Contestualmente, propongo che il Comune di Imperia aderisca all’associazione nazionale Avviso Pubblico, per collegarsi con enti locali e amministratori impegnati nella promozione della legalità democratica e della trasparenza.
L’adesione permetterebbe di accedere a progetti condivisi, strumenti di formazione e reti di collaborazione con altre amministrazioni che da anni hanno sviluppato buone pratiche nel settore. Alla rete di Avviso Pubblico aderiscono già numerosi comuni liguri, tra cui Arenzano, Camporosso, Finale Ligure, Loano, Borgio Verezzi e la stessa Regione Liguria.

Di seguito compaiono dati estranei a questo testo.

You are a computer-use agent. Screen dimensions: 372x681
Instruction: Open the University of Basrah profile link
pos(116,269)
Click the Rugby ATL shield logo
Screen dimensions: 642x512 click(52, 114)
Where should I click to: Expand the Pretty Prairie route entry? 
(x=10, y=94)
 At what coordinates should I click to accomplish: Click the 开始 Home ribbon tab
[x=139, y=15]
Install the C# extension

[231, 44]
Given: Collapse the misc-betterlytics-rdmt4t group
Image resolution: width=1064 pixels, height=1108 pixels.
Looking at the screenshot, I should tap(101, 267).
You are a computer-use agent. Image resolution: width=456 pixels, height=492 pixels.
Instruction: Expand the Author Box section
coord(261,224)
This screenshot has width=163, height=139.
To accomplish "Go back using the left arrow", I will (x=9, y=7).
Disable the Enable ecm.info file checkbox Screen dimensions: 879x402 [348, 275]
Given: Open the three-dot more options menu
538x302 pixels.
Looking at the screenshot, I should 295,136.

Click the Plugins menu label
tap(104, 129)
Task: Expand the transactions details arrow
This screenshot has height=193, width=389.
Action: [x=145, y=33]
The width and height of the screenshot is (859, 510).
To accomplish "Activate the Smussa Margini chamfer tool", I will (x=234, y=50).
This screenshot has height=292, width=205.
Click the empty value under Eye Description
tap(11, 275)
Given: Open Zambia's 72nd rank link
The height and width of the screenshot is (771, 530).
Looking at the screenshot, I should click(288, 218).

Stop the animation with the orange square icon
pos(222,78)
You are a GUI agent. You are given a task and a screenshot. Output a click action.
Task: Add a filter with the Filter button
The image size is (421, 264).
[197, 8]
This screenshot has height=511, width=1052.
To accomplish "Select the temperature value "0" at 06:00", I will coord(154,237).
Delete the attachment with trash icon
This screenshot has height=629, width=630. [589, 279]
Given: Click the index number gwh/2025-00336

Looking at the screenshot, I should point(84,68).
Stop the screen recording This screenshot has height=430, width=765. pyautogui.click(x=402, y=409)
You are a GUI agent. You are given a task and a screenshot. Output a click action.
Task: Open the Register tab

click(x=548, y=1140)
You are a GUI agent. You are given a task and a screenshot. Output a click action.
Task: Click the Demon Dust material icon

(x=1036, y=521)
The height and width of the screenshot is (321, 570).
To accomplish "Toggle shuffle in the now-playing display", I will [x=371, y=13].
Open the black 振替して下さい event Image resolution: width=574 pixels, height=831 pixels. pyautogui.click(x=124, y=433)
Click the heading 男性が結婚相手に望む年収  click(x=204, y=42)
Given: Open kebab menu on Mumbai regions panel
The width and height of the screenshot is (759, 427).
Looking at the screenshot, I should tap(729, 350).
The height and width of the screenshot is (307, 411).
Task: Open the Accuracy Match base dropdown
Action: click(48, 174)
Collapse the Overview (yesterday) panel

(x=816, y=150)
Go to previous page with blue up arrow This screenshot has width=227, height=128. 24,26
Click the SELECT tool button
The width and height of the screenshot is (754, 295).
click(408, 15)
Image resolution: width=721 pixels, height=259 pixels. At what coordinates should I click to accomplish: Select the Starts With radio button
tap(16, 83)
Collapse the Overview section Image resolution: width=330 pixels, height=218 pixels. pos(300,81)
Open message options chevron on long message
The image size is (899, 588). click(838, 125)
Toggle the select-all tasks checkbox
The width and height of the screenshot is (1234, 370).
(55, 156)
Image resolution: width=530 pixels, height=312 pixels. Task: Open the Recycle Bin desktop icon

Ritengo inoltre – come già espresso al momento dell’insediamento del Tavolo e più volte ribadito – che esso debba evolversi in una Commissione Consiliare, inserita nello Statuto comunale e dotata di un regolamento chiaro, quale quello delle commissioni consiliari ordinarie, così da garantire continuità e incisività.
Il Tavolo può rafforzare il proprio ruolo: la prevenzione e la cultura della legalità si costruiscono con l’impegno attivo di istituzioni, associazioni e cittadini.
Considero quindi imprescindibile che proposte concrete – come il coinvolgimento delle associazioni e l’adesione ad Avviso Pubblico – trovino spazio nei prossimi lavori del Tavolo”.